GULALI MERAH

“Menurut aku gulali itu bisa membuat perasaan seseorang menjadi lebih baik”. Subangga menatap langsung ke mata Maharani.

“Jadi kalau kamu sedang bersedih kamu akan makan gulali?”. Maharani mengangguk tetapi sesaat kemudian ia menggeleng. Subangga yang melihat hal itu menjadi tak paham.
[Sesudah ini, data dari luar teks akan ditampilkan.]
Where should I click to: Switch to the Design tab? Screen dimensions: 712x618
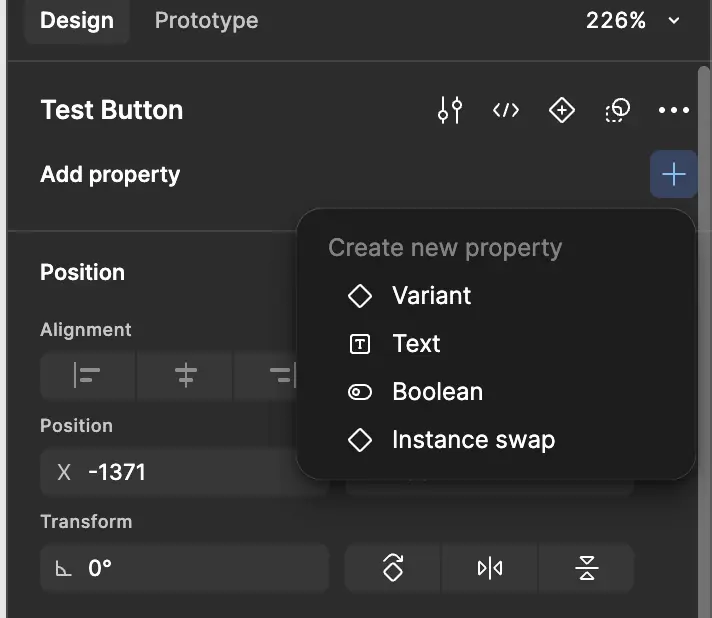tap(77, 21)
“Tadinya iya. Kalau aku sedih aku akan makan gulali ini. Dulu kalau aku nangis, pasti papa kasih aku gulali biar aku gak nangis lagi. Dan ternyata memang benar, setiap aku nangis aku pasti dikasih gulali”.
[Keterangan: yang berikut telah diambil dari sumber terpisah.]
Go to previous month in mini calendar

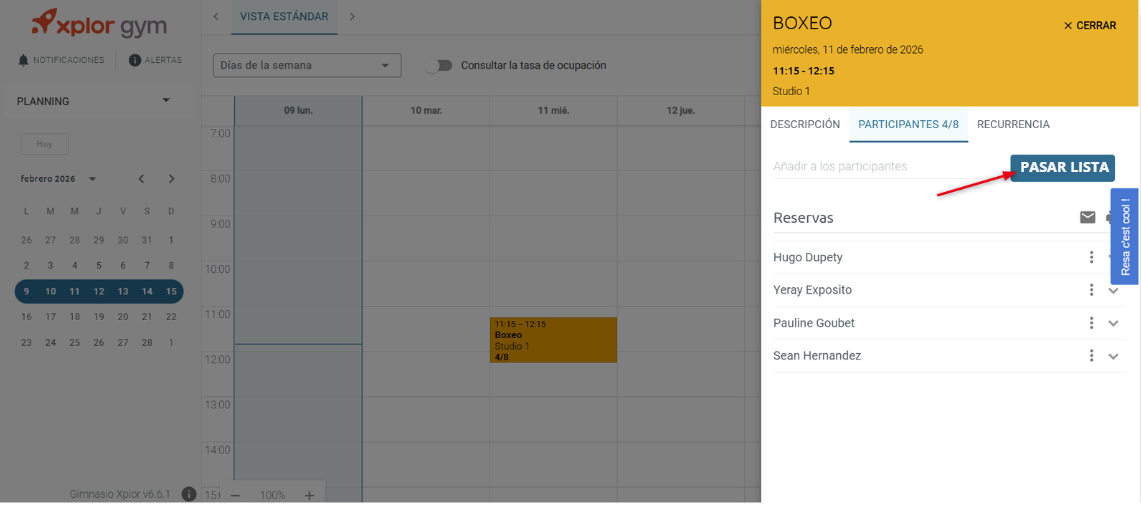(142, 179)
“Maka dari itu kamu nangis setiap hari”. Dan perkataan Subangga bukanlah pertanyaan melainkan pernyataan. Maharani meringis dan mengangkat bahu.

“Tadinya begitu. Tetapi entah mengapa walaupun aku gak nangis dan merasa sedih, aku jadi ingin tetap makan gulali. Karena menurut aku kesedihan itu bisa datang kapan saja. Jadi sebelum kesedihan itu datang, lebih baik aku menghimpun tenaga melalui gulali-gulali yang aku makan supaya ada tambahan energi”. Subangga mendengarkan perkataan Maharani sambil menatap ke depan dan seperti sedang memikirkan sesuatu.
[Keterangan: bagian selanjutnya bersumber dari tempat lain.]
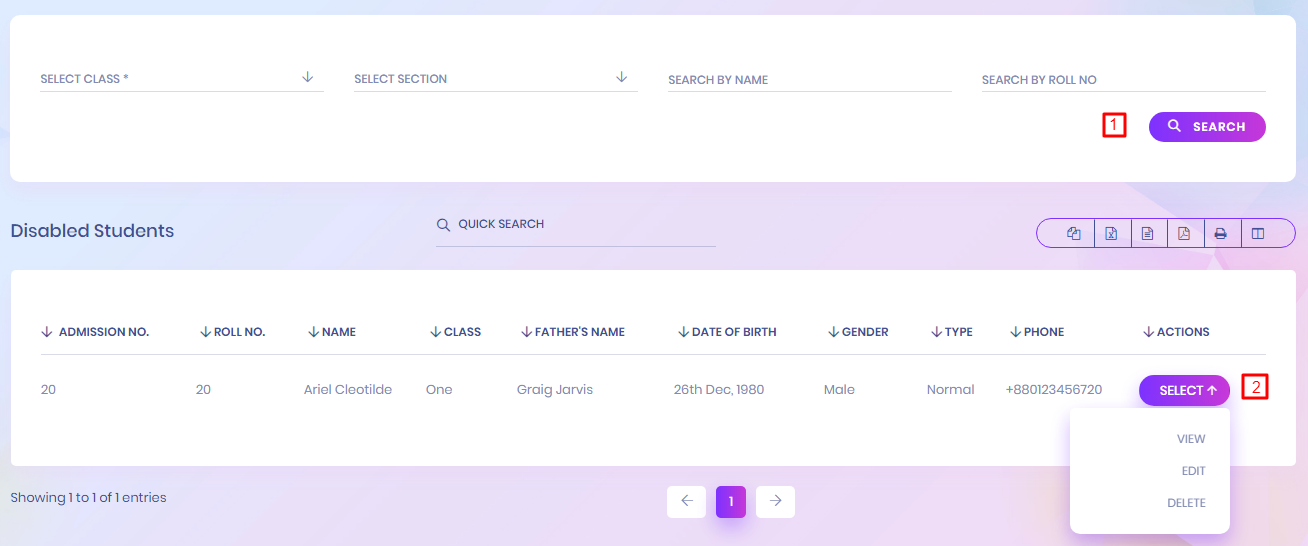Go to page 1

click(731, 501)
“Jadi aku yakin siapa pun yang makan gulali apa lagi ketika sedih maka perasaannya akan membaik”. Subangga tersenyum kecil lalu mengangguk-angguk.

“Terima kasih ya”. Maharani yang mendengar hal itu tidak paham mengapa Subangga tiba-tiba berterima kasih padanya.

“Terima kasih untuk apa?” tanyanya dan memiringkan badannya ke arah Subangga.

“Saya berterima kasih sama kamu. Karena sepertinya kamu memberikan saya sebuah filosofi kehidupan melalui gulali”. Maharani yang tidak mengerti hanya mengerjapkan matanya.

“Ya sudah kalau begitu kita balik saja. Ini sudah hampir sore, nanti kamu dicariin orang tua kamu”. Maharani tersenyum lebar.

“Tenang aja kak, aku udah bilang ke mama kalau aku pulang telat”. Subangga yang mendengar hal itu mengangguk paham.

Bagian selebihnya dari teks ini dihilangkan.